Records
⁂
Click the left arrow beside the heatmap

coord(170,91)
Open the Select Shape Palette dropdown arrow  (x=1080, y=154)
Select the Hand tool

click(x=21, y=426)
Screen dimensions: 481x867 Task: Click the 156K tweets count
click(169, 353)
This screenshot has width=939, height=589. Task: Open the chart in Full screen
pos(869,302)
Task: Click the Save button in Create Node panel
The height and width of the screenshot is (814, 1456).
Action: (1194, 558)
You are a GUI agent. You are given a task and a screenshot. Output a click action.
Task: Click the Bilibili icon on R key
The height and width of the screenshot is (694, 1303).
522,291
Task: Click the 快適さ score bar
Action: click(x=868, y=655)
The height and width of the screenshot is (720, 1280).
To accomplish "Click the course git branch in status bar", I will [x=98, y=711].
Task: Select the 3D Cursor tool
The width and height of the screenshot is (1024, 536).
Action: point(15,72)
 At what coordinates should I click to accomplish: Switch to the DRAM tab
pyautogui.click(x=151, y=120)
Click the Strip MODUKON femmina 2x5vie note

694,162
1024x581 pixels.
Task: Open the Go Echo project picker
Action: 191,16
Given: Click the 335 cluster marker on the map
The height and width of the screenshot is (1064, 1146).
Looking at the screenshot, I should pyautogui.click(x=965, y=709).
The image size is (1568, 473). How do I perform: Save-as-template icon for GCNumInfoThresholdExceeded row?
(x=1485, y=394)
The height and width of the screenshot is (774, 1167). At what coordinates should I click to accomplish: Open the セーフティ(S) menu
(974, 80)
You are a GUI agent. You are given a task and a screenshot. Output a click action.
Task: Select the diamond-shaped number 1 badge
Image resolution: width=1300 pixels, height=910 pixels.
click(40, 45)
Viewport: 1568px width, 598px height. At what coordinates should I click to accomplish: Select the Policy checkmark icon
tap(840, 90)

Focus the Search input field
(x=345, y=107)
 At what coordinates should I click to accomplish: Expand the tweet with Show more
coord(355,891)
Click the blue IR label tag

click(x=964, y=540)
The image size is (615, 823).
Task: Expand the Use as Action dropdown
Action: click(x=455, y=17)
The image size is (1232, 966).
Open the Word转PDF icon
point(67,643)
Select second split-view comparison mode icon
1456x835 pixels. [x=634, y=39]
⁂
- _Your objective_:
Return each line of the material that contains the string "width". Case counts.

- _Result_:
This screenshot has width=939, height=589. Task: Open the chart in Full screen
The height and width of the screenshot is (814, 1456).
The height and width of the screenshot is (694, 1303).
The height and width of the screenshot is (720, 1280).
The width and height of the screenshot is (1024, 536).
The height and width of the screenshot is (1064, 1146).
The height and width of the screenshot is (774, 1167). At what coordinates should I click to accomplish: Open the セーフティ(S) menu
Image resolution: width=1300 pixels, height=910 pixels.
Viewport: 1568px width, 598px height. At what coordinates should I click to accomplish: Select the Policy checkmark icon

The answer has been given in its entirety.